O que leva à segunda audição. A 28 de setembro, um dia depois da ida ao parlamento, o ministério emitiu um despacho que obriga todas as instituições do SNS a submeter qualquer investimento, mesmo a reposição de ‘stocks’ de medicamentos, à autorização da tutela para que seja garantido o cumprimento dos objetivos no orçamento para este ano. A notícia sobre este despacho, destinado a controlar as contas e nunca referido na audição sobre esse tópico no dia anterior, motivou a segunda chamada ao parlamento, que aconteceu na semana passada. O ministro rejeitou qualquer condicionamento da atividade dos hospitais e falou de uma “orientação prudencial”, mas não revelou se existe ‘plafond’ de investimentos a autorizar.

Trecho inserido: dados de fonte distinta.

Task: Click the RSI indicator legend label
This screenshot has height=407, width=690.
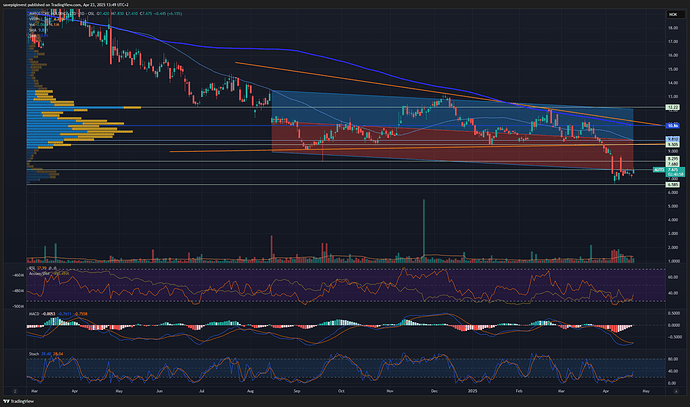Action: click(x=36, y=270)
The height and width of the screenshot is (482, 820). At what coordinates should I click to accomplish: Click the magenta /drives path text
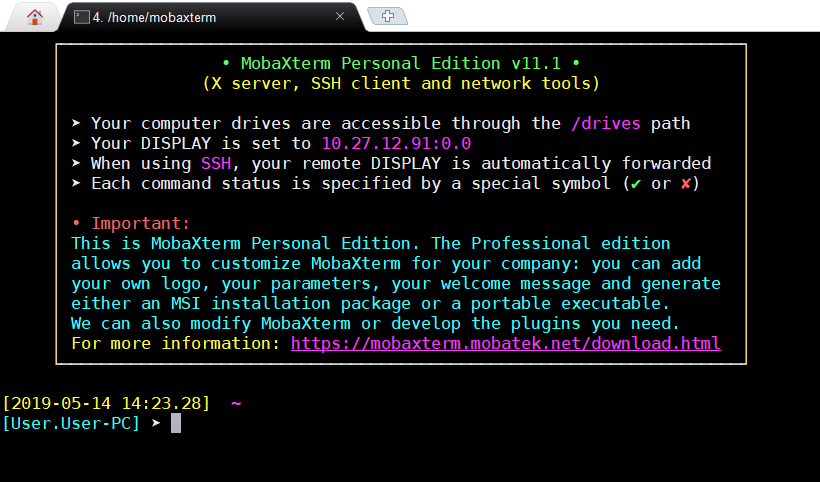pos(606,123)
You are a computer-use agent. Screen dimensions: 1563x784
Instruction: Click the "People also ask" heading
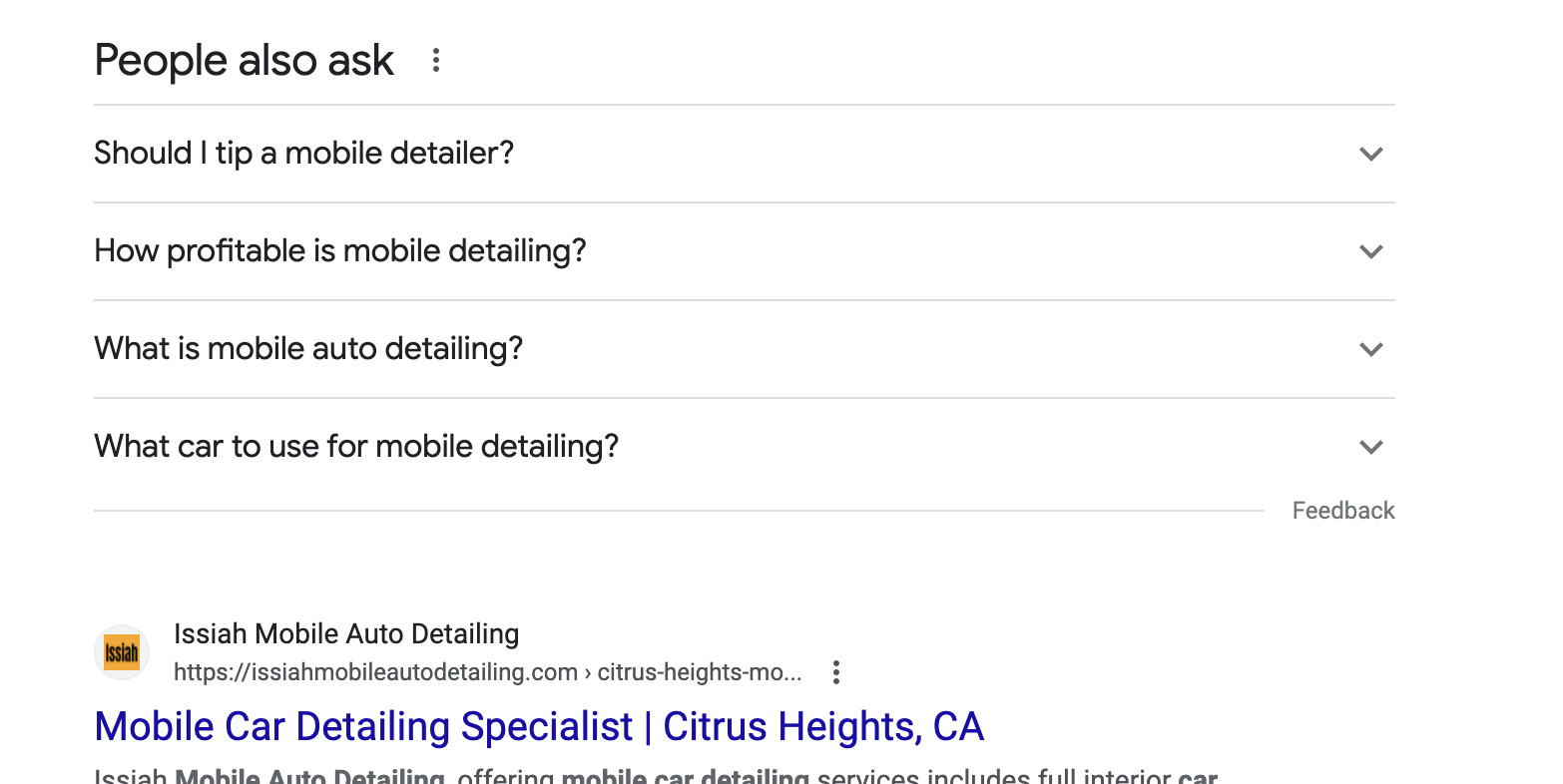tap(244, 61)
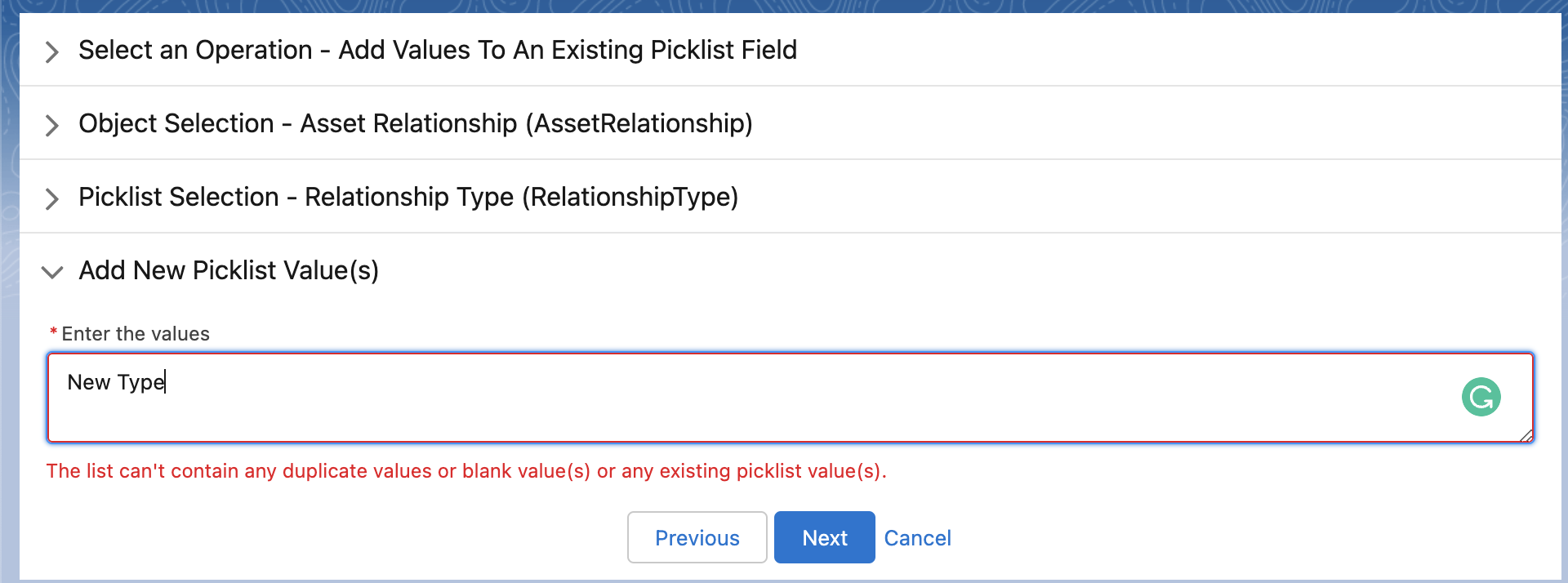The width and height of the screenshot is (1568, 583).
Task: Expand the Object Selection section chevron
Action: (x=51, y=125)
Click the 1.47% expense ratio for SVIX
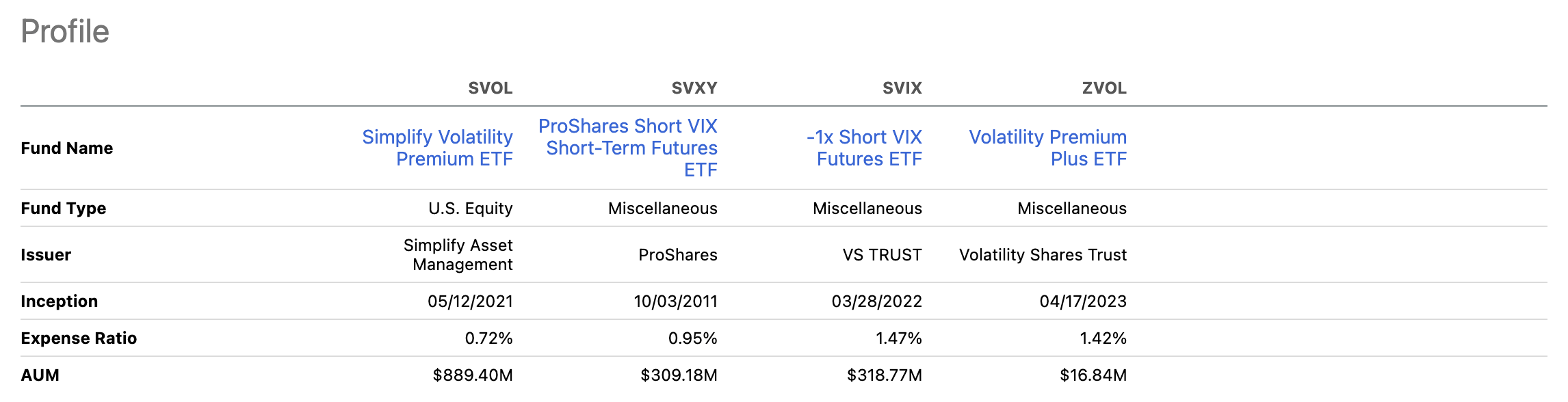1568x402 pixels. click(x=898, y=338)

E ao mesmo tempo que tornou a insistir que tudo está a ser feito para que os prazos de pagamento no final do ano estejam melhores ou pelo menos iguais a 2015, não foram anunciadas medidas concretas para esse fim. Ontem, perante os dados da execução orçamental, o i procurou esclarecimentos da tutela, mas não foi possível obter uma resposta até à hora de fecho.
Se do lado dos pagamentos em atraso se aguarda para saber se as dívidas ficarão ou não controladas, do lado do saldo do SNS é mais claro que o objetivo de terminar o ano com um défice de -179 milhões pode ser alcançado. Segundo Campos Fernandes este será um valor histórico.
Em setembro, o saldo do SNS – ou seja as receitas menos as despesas, excluindo os pagamentos em atraso que são contabilizados como dívida – totalizou 111,2 milhões de euros negativos, uma melhoria de 42,3 milhões de euros face ao mesmo mês do ano passado.
Nesta última ida ao parlamento, o ministro já tinha revelado que os dados da execução trariam boas notícias e que apenas num mês (agosto), os resultados foram piores do que em 2015. Tirando, então, a subida da dívida ao longo do ano, o reforço das receitas provenientes dos jogos sociais e uma poupança de 10,4% com produtos farmacêuticos contribuem para o equilibrar de contas. Isto num ano em que centros de saúde e hospitais estão a gastar mais 5% em pessoal. Mesmo que o défice deste ano venha a dar menos dívida no futuro, o governo anterior tinha outros chavões quando falava desta ginástica financeira crónica: dívidas são impostos futuros.
Três perguntas ao economista Pedro Pita Barros, da Nova School of Business and Economics
A redução da dívida em dois milhões de euros em setembro é bom sinal?
É melhor sinal do que se tivesse aumentado, mas não é sinal suficiente para se poder falar numa inversão de tendência. Já houve outros meses de quase estabilização da dívida e depois voltou a crescer.
É expectável que a meta do governo até ao final do ano venha a ser cumprida?
Não. O esforço exigido será grande e requere uma redução da dívida a um ritmo bem mais elevado do que esta redução de 2 milhões de euros.
O orçamento para 2017 permite pensar num ano mais folgado ou, estando previsto um aumento das despesas com pessoal de 220 milhões, será mais do mesmo?
Com a informação que tenho disponível neste momento (que é sempre menor que a do Ministério da Saúde), tudo aponta para que seja “mais do mesmo”. Será bom sinal se eu vier a estar enganado.